#### AIM OF THE TASK
Copy out the lines of the material from the line with "Given: Click the" up to and including the line with "Action: [x=12, y=137]", keeping each one as it stands. Leave the pictures out.

** start PROVIDED ENTRIES **

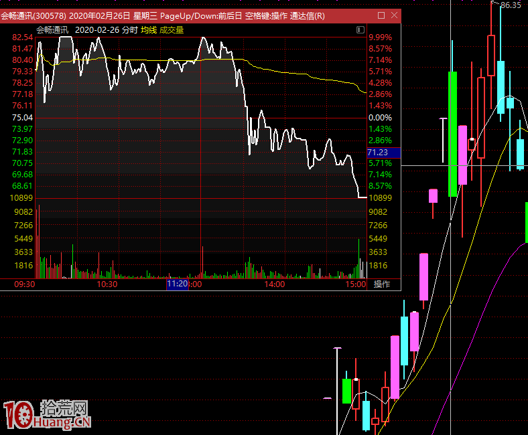Click the 2020-02-26 date in chart header
The width and height of the screenshot is (528, 435).
pos(98,29)
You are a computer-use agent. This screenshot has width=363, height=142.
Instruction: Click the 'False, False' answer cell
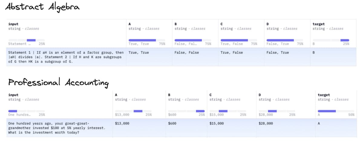click(195, 57)
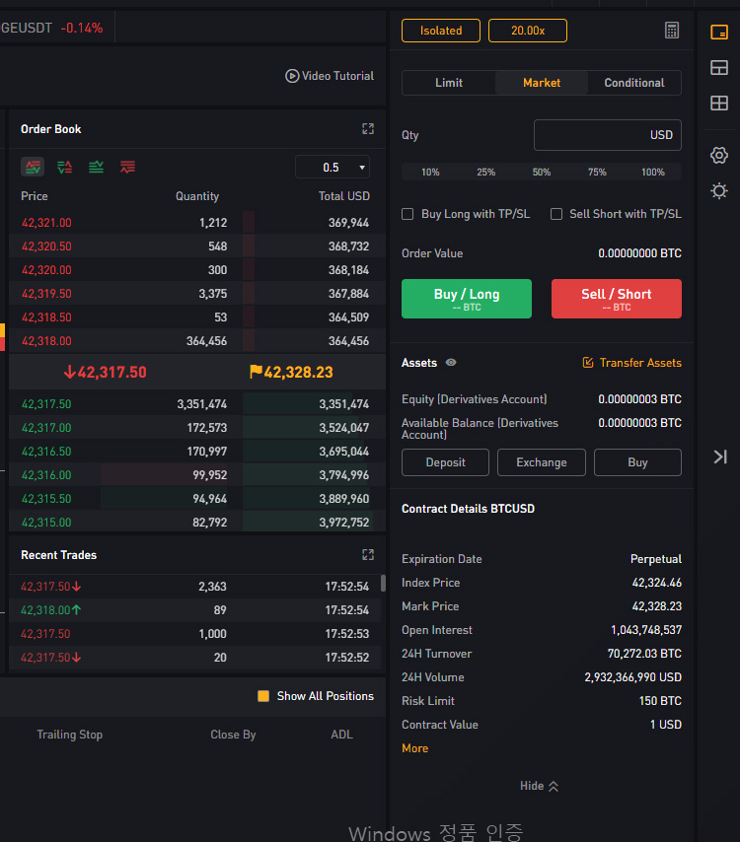740x842 pixels.
Task: Show sell-only order book view
Action: 128,167
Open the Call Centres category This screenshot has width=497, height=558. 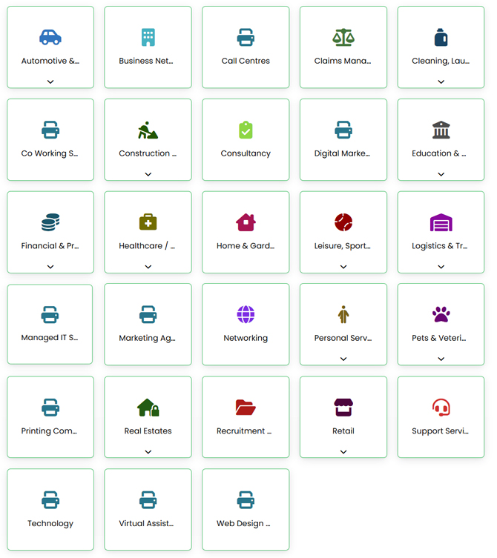(246, 48)
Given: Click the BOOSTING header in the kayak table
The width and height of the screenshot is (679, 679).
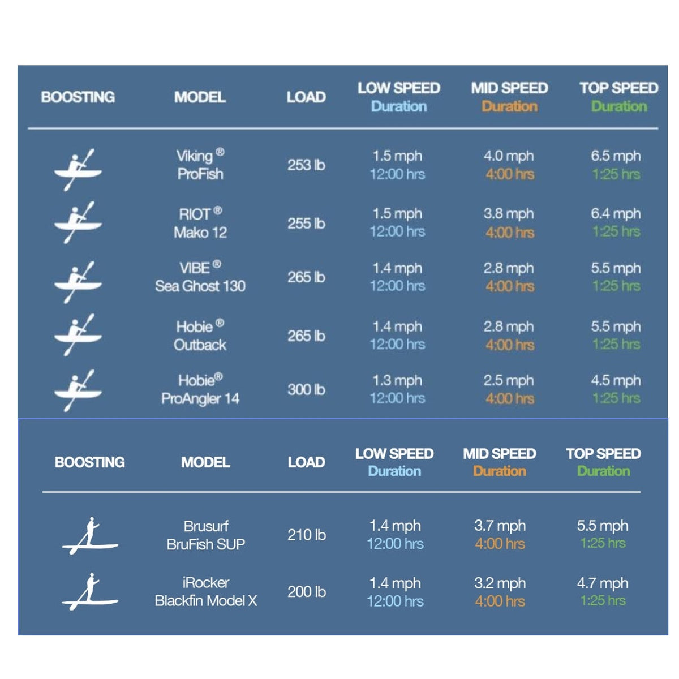Looking at the screenshot, I should [x=78, y=97].
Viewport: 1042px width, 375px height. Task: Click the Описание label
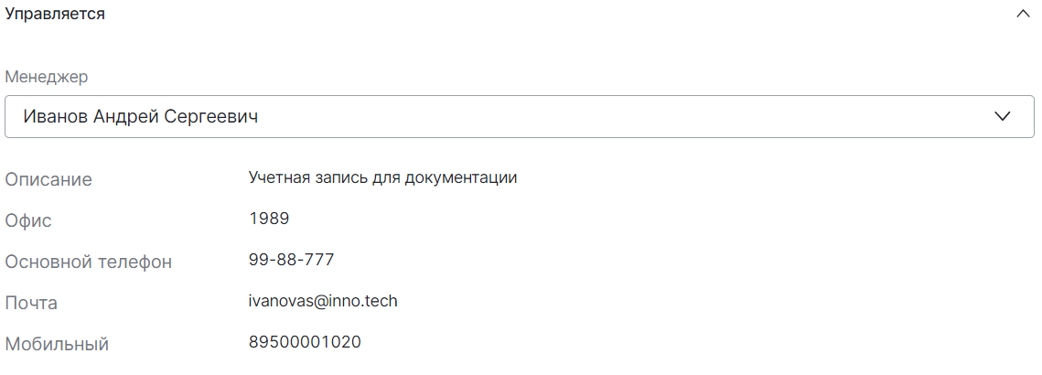click(x=48, y=179)
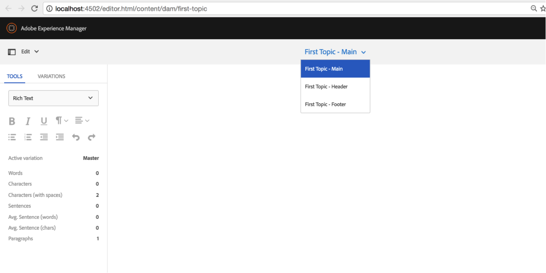
Task: Insert a bulleted list
Action: [x=12, y=137]
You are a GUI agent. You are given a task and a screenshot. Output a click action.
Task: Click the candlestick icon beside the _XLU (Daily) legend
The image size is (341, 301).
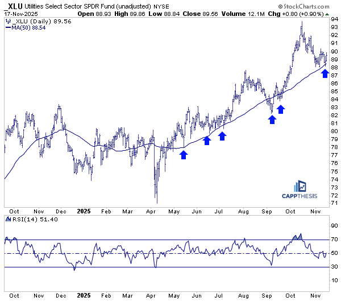point(7,20)
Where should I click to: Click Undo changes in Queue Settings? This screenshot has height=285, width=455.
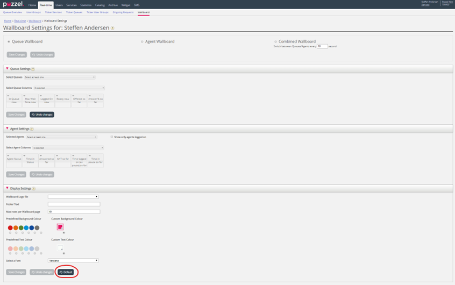(x=42, y=115)
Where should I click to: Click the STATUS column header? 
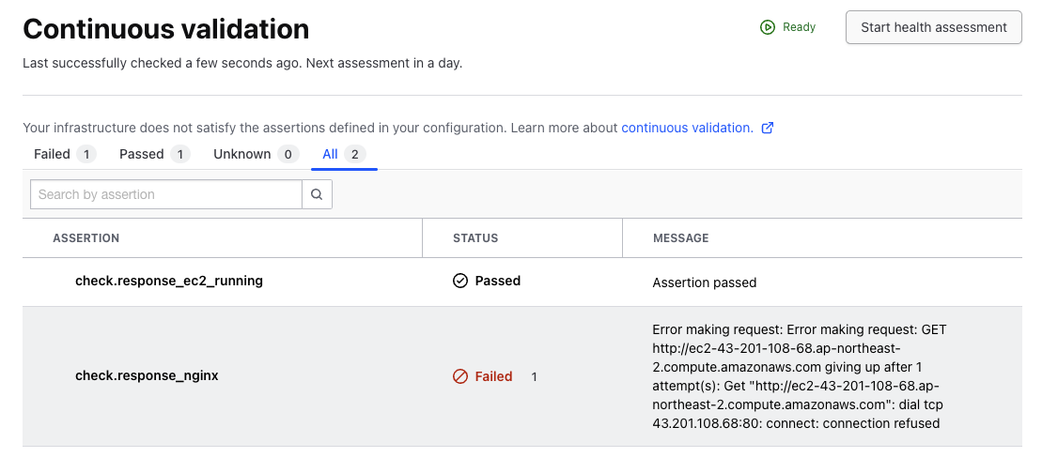click(475, 238)
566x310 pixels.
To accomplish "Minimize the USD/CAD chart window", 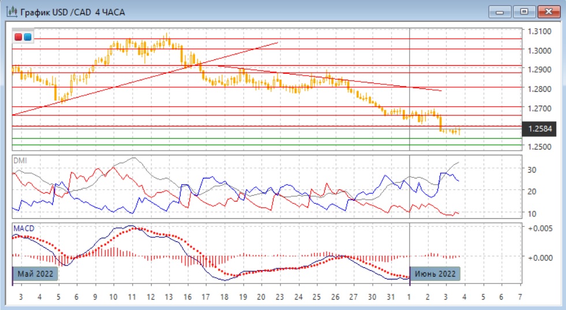I will point(500,12).
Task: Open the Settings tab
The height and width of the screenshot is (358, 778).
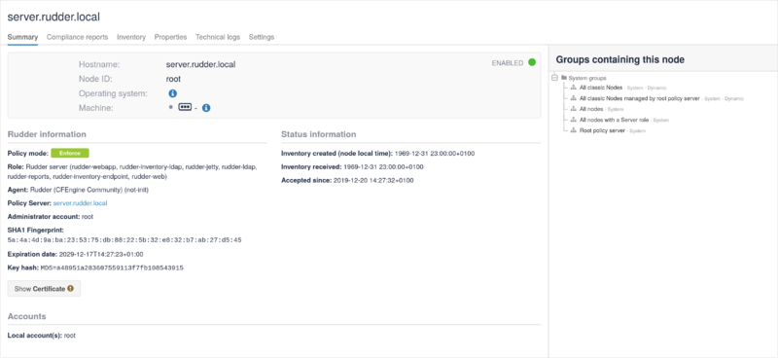Action: point(262,37)
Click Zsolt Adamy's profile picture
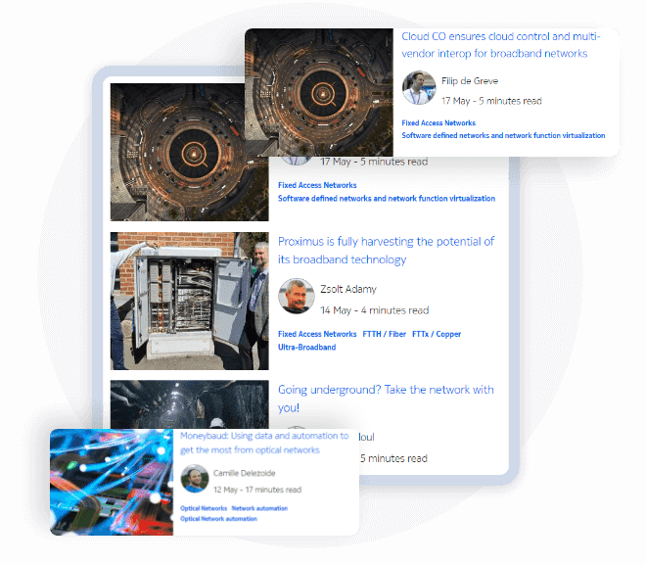Screen dimensions: 646x564 click(296, 297)
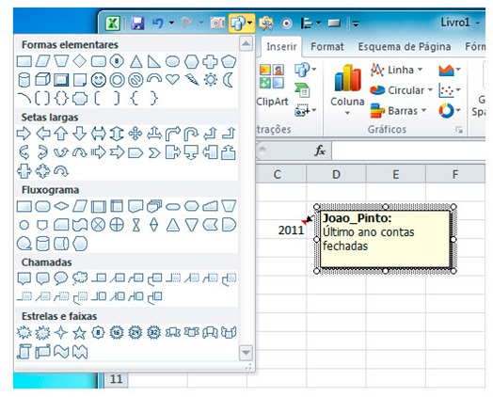493x397 pixels.
Task: Click the Undo arrow icon
Action: click(158, 23)
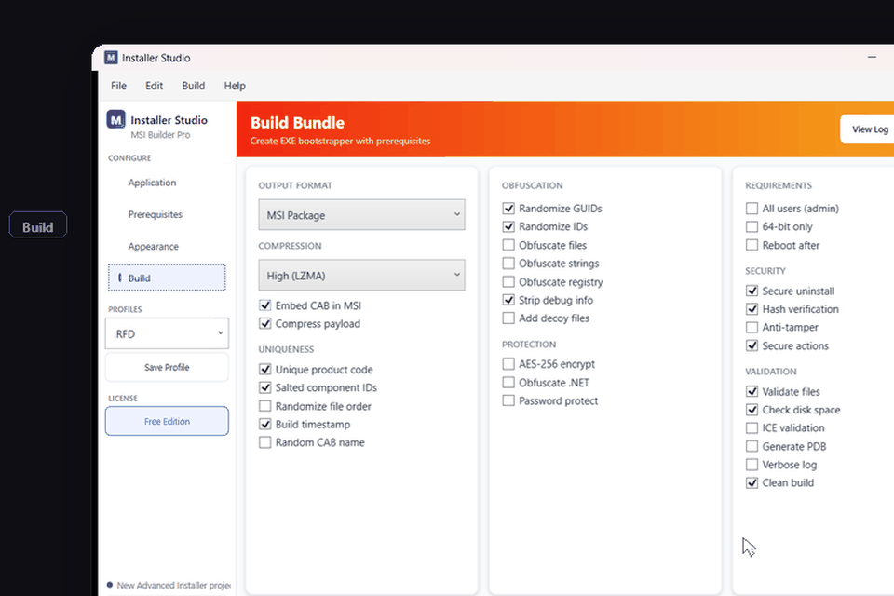Uncheck Clean build under Validation

[752, 482]
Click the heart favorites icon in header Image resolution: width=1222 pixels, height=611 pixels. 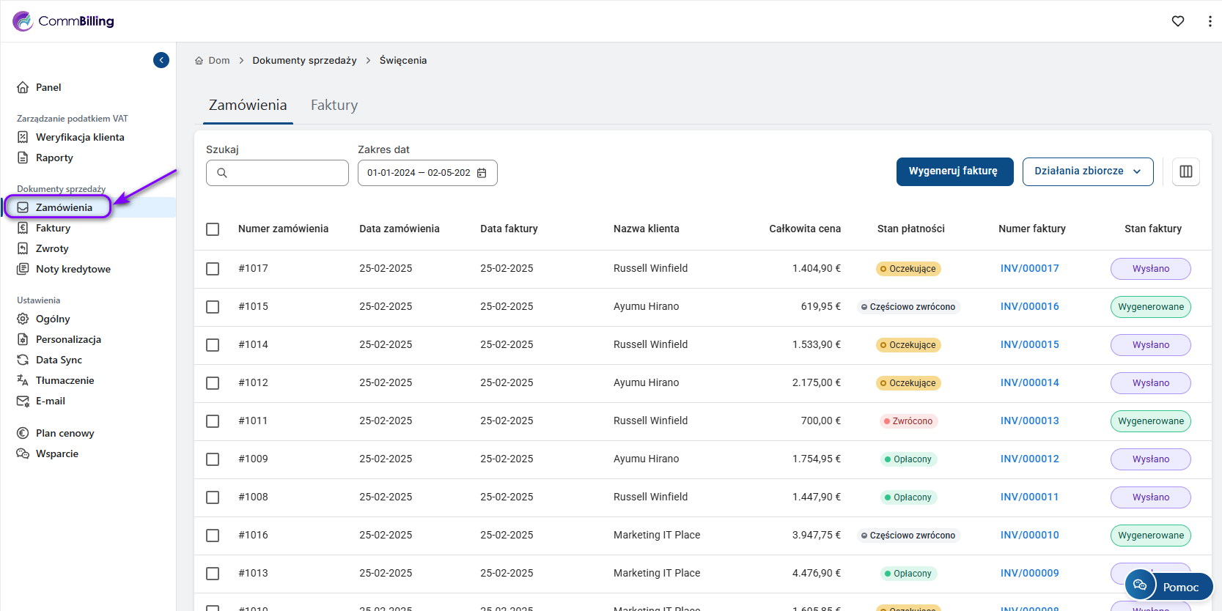click(x=1177, y=21)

** end PROVIDED ENTRIES **

#### RESULT
Given: Click the BOOSTING header in the kayak table
The width and height of the screenshot is (679, 679).
Looking at the screenshot, I should [x=78, y=97].
Viewport: 1042px width, 375px height. Task: Click the Описание label
click(x=48, y=179)
Task: Insert a bulleted list
Action: [x=12, y=137]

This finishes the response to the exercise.